In the email marketing transcript, please name the way all autoresponders let you segment audiences.

━━ PASSAGE PROVIDED ━━

Yeah. Just to let everyone know, if you're listening to this right now and you're hearing us talking about segmenting and having someone raising their hand by clicking a link, these are actually quite simple things that any half-decent autoresponder is going to have. It doesn't matter if you're using ConvertKit or AWeber, it doesn't matter at all. I mean, there are so many of them these days. They are a dime a dozen, but they do all allow you to segment audiences by having them click on links. Some make it easier than others, but it's something that you can easily do.

In terms of keeping someone's attention, so you've got someone on an email in your email list with all of the distractions around us in the world and come back to social media. This is a huge one. What are some of the things that you can do to keep people opening emails in addition to just being relevant and giving them what they originally signed up for? What are some other ideas that people can think about there?

 

ANDRE

Well, there are many tactics you can use. The one that's more complex to unpack is the narrative arc across like a campaign of emails. If you're promoting something and it's over seven emails, you can have a narrative arc across that. But outside of that, you can use little things that create tension in people and it's a good form of tension. You can establish in people that you can mention something without giving it all away. It pulls their attention forward because there's something that you know that they don't know and they want to know. It's a little game you can play. That's one of the things about using open loops. 

 

AIDAN

That was a huge takeaway for me when I started learning a lot from you guys many years ago. Being able to be consciously aware of how a lot of these big Netflix series, HBO series, they keep you hooked on a cliffhanger kind of a thing and how you can actually apply that to e-commerce emails, affiliate marketing emails, info, product creation emails, SaaS company emails. You can do this really easily just by planting unanswered questions.

━━━
━━ RECORDS ━━

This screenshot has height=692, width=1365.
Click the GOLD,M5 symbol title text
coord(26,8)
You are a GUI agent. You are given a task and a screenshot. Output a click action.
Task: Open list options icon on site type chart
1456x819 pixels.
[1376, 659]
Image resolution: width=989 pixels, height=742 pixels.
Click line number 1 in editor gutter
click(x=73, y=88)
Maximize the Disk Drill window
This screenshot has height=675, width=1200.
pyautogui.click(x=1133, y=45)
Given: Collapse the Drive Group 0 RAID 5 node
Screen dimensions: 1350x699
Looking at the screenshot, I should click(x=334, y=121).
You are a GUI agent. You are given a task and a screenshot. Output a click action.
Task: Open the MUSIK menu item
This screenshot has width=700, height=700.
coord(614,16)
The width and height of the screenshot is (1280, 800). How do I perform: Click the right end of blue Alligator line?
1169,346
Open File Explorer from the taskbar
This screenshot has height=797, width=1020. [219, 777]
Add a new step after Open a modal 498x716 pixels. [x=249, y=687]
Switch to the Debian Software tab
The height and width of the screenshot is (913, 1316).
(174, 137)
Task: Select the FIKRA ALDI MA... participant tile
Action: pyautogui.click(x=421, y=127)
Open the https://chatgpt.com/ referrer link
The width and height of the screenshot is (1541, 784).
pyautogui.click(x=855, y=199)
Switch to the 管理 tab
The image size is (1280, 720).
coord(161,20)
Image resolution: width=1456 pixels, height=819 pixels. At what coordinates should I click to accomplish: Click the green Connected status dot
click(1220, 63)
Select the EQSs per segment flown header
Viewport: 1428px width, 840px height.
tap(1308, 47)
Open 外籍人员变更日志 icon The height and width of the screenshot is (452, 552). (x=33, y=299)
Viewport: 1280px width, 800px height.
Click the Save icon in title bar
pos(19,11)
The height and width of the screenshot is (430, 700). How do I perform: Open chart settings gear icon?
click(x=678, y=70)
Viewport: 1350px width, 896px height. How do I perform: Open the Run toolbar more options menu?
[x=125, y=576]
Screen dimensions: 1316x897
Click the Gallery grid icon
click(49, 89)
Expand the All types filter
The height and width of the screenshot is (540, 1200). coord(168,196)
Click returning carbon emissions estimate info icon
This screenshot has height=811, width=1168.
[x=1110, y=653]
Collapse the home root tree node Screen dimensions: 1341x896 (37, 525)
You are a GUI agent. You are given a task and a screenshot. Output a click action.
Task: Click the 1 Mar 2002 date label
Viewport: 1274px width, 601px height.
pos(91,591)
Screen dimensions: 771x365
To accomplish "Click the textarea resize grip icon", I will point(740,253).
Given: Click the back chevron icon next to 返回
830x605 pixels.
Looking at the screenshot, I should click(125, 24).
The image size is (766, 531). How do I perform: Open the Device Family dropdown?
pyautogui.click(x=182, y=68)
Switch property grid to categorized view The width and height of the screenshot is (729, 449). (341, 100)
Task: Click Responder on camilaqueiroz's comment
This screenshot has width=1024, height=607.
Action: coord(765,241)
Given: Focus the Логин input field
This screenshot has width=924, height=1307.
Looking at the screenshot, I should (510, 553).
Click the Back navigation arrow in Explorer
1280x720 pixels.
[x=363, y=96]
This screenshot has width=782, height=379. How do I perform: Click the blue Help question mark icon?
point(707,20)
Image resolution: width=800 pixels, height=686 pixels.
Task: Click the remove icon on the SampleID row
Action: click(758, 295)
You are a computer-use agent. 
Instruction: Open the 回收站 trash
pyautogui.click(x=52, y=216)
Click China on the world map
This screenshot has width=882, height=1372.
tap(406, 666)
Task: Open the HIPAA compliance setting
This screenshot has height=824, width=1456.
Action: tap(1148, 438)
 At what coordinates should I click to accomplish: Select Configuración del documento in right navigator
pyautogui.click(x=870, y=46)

━━━

**OUTPUT OF THE TASK**: They let you segment audiences by having them click on links.